### YOUR INSTRUCTIONS
Can you give back only the records from the line containing "Where should I click to: Click the 'All'" through the line containing "will tap(103, 447).", with every "screenshot" swapped for "image" and all else left as it is?
________________________
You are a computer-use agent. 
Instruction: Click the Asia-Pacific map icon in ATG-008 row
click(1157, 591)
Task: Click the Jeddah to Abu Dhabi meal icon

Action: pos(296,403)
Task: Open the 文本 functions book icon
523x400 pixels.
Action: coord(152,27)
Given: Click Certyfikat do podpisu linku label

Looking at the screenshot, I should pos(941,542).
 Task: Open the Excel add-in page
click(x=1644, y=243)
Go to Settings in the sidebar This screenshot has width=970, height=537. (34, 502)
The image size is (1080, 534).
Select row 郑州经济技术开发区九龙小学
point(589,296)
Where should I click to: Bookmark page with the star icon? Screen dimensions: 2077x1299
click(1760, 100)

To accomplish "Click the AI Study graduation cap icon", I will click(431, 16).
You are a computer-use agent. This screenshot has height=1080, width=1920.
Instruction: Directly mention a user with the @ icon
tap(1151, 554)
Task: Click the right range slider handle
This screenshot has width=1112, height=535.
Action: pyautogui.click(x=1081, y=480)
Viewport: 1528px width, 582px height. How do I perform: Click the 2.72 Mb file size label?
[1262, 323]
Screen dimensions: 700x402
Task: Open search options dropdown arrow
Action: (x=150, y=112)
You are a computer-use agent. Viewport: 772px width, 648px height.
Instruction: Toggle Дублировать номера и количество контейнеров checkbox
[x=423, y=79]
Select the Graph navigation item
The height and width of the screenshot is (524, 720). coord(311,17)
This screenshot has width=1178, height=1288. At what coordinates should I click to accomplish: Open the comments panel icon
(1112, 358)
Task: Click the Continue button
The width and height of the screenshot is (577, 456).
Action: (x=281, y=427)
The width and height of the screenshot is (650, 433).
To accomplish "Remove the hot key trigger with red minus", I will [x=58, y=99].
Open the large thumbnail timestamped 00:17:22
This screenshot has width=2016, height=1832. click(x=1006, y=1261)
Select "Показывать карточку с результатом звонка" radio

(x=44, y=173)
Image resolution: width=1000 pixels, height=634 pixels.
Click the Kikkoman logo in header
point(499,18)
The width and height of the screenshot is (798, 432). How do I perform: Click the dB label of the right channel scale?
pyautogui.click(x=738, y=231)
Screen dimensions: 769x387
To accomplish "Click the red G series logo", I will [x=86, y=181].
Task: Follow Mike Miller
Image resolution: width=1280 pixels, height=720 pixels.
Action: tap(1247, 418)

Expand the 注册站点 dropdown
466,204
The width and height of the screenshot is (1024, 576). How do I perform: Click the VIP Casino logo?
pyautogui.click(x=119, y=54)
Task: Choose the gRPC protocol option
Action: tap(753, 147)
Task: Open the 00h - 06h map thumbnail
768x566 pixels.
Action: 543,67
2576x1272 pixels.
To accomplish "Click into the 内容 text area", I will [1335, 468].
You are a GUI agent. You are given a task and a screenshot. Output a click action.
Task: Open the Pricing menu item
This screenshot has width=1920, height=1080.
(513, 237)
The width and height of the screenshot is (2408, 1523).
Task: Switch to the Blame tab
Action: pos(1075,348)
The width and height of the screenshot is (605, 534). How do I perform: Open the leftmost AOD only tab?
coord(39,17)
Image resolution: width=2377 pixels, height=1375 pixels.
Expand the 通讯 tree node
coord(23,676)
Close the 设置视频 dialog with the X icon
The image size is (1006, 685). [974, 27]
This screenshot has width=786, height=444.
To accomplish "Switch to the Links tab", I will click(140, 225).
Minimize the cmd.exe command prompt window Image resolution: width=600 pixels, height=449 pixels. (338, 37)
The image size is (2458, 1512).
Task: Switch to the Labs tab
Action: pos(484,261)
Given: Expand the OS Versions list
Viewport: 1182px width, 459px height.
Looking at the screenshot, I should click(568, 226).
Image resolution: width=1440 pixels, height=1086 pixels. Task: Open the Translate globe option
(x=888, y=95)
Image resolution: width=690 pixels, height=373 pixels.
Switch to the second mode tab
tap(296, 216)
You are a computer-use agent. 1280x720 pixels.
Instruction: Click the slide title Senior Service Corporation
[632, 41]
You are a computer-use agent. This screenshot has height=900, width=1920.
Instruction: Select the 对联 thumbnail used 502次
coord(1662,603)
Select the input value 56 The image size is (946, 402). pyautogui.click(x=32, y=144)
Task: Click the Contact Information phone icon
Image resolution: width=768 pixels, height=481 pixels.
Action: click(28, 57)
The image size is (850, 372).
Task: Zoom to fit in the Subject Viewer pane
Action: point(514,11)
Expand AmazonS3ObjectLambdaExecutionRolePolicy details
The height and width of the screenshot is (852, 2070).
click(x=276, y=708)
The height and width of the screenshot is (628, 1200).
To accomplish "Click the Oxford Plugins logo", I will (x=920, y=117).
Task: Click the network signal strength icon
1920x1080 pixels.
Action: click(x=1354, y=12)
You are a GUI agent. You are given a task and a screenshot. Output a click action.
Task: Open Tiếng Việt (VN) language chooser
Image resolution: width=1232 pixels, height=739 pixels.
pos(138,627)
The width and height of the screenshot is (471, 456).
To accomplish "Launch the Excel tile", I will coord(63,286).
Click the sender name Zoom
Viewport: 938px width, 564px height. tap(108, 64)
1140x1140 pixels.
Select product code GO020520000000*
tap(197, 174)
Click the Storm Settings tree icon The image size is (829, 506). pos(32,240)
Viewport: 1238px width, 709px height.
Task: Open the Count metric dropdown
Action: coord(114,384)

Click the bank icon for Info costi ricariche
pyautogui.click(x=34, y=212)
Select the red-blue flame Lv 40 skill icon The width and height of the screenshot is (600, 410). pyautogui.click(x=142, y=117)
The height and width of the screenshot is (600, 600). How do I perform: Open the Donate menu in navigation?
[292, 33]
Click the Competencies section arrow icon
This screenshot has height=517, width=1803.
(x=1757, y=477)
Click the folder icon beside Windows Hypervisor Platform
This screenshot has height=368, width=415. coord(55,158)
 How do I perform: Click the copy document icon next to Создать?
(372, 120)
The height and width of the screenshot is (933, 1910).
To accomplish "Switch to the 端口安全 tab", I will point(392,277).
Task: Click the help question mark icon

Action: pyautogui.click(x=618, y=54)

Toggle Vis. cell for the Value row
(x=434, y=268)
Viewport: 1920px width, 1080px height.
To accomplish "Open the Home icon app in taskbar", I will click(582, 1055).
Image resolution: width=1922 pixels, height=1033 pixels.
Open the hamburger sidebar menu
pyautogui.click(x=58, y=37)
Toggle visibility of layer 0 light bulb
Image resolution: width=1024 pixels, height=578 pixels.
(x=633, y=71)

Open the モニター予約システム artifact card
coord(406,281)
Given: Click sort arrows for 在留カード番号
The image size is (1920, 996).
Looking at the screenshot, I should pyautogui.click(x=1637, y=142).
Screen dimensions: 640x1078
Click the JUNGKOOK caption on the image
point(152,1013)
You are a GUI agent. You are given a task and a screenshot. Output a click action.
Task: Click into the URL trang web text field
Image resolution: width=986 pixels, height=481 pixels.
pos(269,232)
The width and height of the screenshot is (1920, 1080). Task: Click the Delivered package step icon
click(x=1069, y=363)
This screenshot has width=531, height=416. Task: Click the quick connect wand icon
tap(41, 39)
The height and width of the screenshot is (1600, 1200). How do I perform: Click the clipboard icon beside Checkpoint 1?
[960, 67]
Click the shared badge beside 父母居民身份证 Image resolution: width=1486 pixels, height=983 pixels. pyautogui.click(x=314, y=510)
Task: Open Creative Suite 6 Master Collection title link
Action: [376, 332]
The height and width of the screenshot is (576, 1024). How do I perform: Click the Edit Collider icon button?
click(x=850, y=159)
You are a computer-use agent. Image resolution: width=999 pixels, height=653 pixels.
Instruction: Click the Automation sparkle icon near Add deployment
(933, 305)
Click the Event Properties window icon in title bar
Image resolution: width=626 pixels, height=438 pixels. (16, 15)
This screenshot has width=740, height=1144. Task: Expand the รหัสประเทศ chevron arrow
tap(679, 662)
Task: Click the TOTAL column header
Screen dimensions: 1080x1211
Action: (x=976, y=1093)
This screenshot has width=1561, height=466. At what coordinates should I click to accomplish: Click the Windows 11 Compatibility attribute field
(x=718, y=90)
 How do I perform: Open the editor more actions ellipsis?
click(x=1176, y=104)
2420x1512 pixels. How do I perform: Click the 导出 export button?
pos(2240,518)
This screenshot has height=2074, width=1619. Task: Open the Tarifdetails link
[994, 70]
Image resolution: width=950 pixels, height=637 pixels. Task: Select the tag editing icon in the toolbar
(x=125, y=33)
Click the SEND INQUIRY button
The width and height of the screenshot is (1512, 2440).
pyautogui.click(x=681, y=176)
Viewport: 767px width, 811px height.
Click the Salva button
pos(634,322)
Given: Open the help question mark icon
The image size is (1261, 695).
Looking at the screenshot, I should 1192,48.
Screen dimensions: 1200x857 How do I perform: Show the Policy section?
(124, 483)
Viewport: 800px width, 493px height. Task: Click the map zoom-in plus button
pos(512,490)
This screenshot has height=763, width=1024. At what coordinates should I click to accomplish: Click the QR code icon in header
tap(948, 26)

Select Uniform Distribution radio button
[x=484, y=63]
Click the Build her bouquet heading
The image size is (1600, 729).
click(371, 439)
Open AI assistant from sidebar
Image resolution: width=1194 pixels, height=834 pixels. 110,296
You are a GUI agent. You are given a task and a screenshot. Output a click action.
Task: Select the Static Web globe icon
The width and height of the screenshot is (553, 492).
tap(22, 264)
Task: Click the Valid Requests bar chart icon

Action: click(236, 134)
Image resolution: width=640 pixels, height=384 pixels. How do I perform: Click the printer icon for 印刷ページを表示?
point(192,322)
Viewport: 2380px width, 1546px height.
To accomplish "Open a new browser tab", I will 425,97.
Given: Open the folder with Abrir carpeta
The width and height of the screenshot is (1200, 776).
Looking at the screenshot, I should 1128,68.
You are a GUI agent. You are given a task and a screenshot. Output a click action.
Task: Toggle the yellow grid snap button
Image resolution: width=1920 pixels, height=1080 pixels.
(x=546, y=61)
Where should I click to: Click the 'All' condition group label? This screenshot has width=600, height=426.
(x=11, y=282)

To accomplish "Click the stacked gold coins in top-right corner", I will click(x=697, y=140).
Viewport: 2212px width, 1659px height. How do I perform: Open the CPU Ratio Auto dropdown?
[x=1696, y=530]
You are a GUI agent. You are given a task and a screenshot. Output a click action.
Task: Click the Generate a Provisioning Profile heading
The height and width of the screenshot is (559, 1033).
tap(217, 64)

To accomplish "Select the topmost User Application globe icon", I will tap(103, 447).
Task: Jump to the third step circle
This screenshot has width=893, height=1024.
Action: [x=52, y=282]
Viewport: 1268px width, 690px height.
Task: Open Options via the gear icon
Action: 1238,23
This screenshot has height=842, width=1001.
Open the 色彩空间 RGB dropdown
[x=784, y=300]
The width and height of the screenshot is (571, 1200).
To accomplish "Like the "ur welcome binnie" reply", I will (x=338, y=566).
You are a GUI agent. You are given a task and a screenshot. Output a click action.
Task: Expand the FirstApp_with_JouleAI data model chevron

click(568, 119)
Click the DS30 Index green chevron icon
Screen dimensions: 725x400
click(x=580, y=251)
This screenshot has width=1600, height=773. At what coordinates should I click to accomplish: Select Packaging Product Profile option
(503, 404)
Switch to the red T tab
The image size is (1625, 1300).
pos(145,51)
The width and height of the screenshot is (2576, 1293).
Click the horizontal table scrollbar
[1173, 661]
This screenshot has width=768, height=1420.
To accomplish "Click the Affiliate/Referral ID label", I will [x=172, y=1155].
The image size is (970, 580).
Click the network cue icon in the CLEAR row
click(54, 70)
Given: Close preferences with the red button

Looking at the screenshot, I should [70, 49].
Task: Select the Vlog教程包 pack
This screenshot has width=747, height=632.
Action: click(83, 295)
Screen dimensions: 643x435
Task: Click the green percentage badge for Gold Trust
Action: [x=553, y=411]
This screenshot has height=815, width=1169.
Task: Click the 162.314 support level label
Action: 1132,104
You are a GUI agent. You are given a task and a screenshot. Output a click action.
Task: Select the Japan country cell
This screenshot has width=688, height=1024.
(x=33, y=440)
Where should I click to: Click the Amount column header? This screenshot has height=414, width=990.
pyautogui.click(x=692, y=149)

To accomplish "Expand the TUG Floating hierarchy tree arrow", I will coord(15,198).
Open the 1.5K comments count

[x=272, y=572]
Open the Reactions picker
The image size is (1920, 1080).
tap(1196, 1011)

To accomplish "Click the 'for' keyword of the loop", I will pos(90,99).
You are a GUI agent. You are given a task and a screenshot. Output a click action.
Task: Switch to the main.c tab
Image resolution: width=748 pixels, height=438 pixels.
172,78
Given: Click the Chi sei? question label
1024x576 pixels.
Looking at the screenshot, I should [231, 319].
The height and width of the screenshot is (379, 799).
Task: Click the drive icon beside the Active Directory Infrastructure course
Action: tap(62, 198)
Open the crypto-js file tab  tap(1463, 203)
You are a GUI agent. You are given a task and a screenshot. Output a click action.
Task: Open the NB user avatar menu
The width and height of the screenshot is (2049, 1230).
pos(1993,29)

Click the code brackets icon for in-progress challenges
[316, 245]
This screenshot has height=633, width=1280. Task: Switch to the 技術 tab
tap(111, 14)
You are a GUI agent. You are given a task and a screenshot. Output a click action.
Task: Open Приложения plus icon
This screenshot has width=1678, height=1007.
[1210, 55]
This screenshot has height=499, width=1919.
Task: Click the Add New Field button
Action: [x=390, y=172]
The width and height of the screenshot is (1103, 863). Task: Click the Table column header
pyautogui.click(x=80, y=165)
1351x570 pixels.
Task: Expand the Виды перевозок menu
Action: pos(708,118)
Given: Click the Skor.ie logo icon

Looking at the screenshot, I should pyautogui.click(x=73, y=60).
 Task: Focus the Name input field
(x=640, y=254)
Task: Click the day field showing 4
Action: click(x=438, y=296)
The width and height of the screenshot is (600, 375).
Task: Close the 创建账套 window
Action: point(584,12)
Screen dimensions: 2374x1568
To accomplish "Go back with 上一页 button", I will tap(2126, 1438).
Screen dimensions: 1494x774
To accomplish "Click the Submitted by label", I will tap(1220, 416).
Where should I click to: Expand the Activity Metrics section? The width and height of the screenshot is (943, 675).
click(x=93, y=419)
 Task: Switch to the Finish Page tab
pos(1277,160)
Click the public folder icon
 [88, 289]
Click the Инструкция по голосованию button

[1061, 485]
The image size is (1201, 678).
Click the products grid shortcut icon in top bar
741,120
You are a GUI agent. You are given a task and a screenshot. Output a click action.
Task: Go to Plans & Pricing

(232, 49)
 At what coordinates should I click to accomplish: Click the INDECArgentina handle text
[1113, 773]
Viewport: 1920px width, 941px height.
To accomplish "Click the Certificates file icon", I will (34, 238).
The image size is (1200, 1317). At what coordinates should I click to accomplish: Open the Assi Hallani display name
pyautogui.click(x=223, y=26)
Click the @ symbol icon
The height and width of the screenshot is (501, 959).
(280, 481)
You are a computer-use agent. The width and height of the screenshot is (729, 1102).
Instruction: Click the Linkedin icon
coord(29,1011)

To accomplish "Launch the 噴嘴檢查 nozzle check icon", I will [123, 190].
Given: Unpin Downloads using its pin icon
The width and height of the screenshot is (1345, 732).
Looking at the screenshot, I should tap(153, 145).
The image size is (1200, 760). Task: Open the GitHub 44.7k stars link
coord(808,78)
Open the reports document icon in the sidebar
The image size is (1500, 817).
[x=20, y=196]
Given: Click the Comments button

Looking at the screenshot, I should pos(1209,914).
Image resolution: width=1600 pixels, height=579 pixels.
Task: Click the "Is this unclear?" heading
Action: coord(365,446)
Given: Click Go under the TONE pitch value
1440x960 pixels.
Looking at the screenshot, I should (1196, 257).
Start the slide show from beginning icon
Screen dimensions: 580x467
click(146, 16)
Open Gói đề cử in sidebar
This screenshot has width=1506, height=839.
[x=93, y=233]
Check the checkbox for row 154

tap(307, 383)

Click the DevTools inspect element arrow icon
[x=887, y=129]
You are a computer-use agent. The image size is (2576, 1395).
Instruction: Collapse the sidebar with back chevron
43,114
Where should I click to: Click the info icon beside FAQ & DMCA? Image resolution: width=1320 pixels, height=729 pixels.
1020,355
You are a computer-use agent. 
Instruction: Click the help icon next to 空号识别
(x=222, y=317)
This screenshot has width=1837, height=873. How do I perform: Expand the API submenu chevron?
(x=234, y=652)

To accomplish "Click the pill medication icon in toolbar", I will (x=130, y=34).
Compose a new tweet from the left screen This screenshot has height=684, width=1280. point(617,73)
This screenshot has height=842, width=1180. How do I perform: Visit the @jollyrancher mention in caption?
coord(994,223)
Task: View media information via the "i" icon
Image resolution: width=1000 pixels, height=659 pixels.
________________________
### WORKED SOLUTION
Where should I click to: Click the 'All' condition group label? This image has width=600, height=426.
(x=11, y=282)

To accomplish "Click the stacked gold coins in top-right corner", I will click(x=697, y=140).
Viewport: 2212px width, 1659px height. How do I perform: Open the CPU Ratio Auto dropdown?
[x=1696, y=530]
You are a GUI agent. You are given a task and a image. Output a click action.
Task: Click the Generate a Provisioning Profile heading
The height and width of the image is (559, 1033).
tap(217, 64)

To accomplish "Select the topmost User Application globe icon", I will tap(103, 447).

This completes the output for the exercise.